» Task item
The line with "Über uns (1035, 46)" marks where to begin. Please copy it and each line after it to the end of the records below, exactly.

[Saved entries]
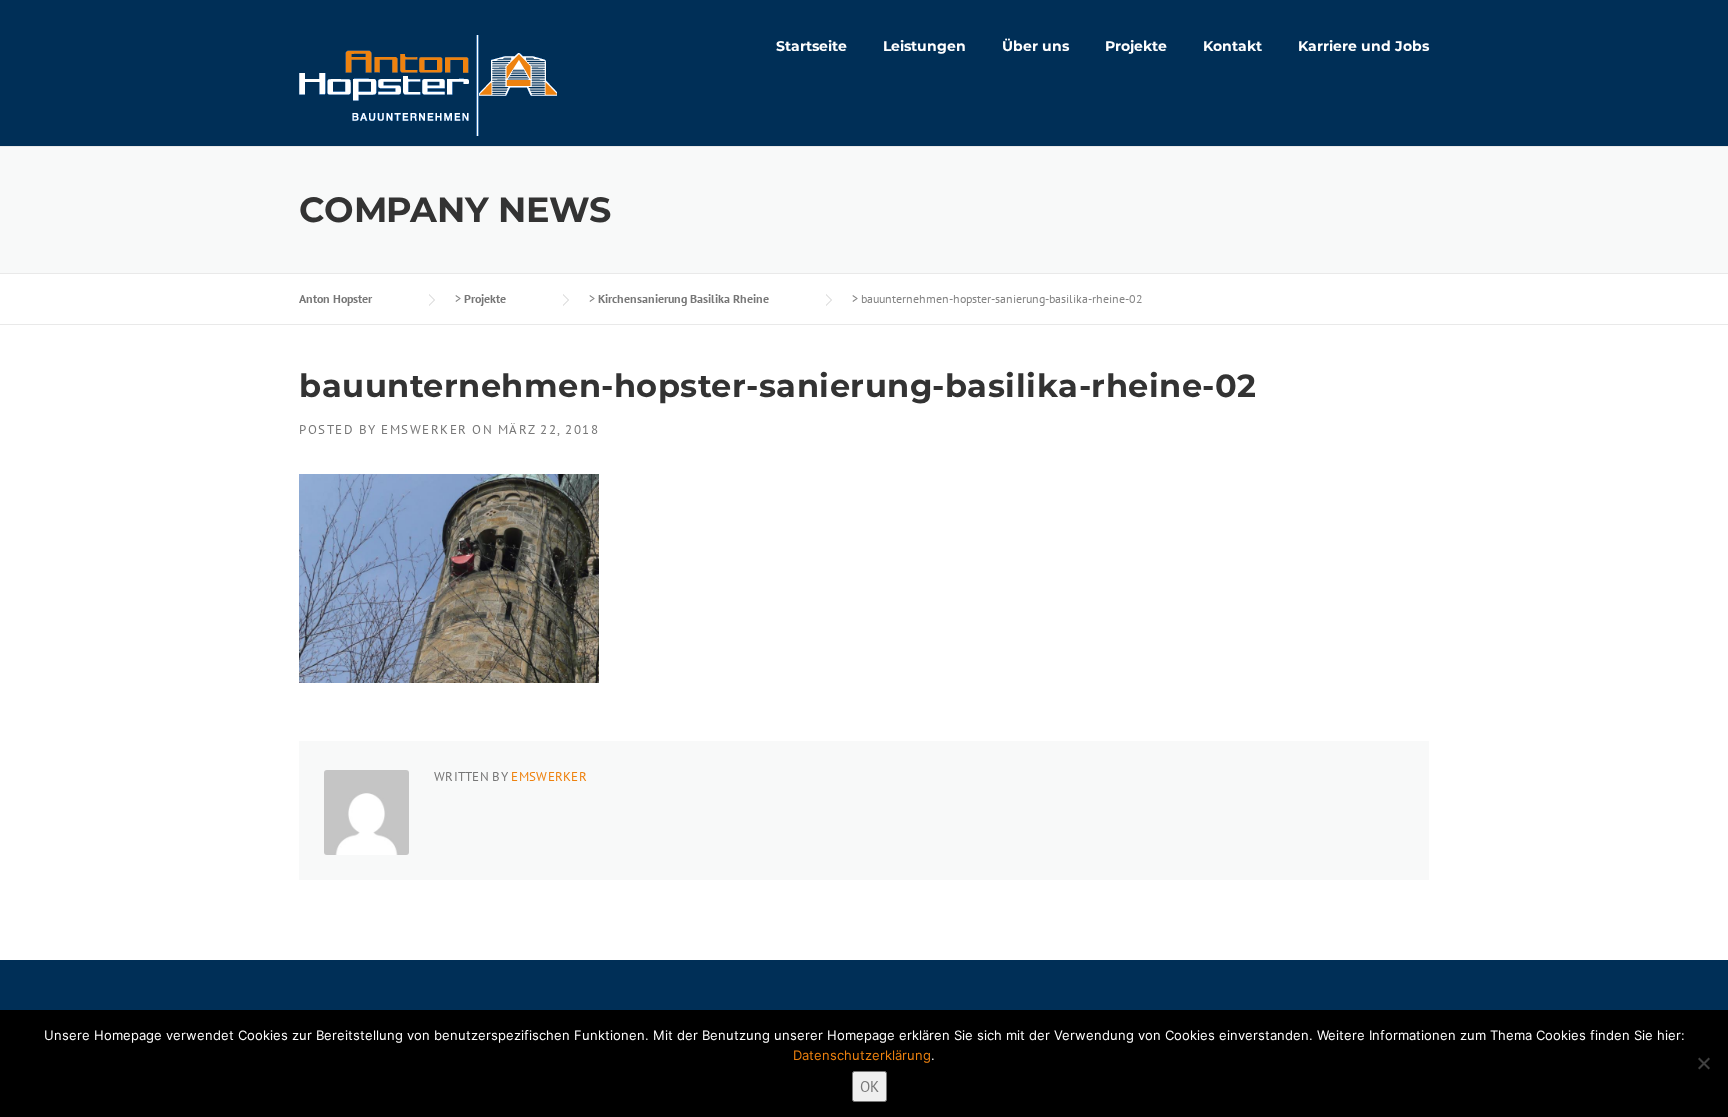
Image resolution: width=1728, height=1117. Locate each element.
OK (869, 1086)
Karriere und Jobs (1363, 46)
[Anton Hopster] (428, 83)
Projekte (1136, 46)
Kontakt (1232, 46)
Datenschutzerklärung (862, 1055)
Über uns (1035, 46)
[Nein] (1703, 1063)
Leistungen (924, 46)
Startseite (811, 46)
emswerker (424, 429)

» Result of the exercise
Über uns (1035, 46)
[Nein] (1703, 1063)
Leistungen (924, 46)
Startseite (811, 46)
emswerker (424, 429)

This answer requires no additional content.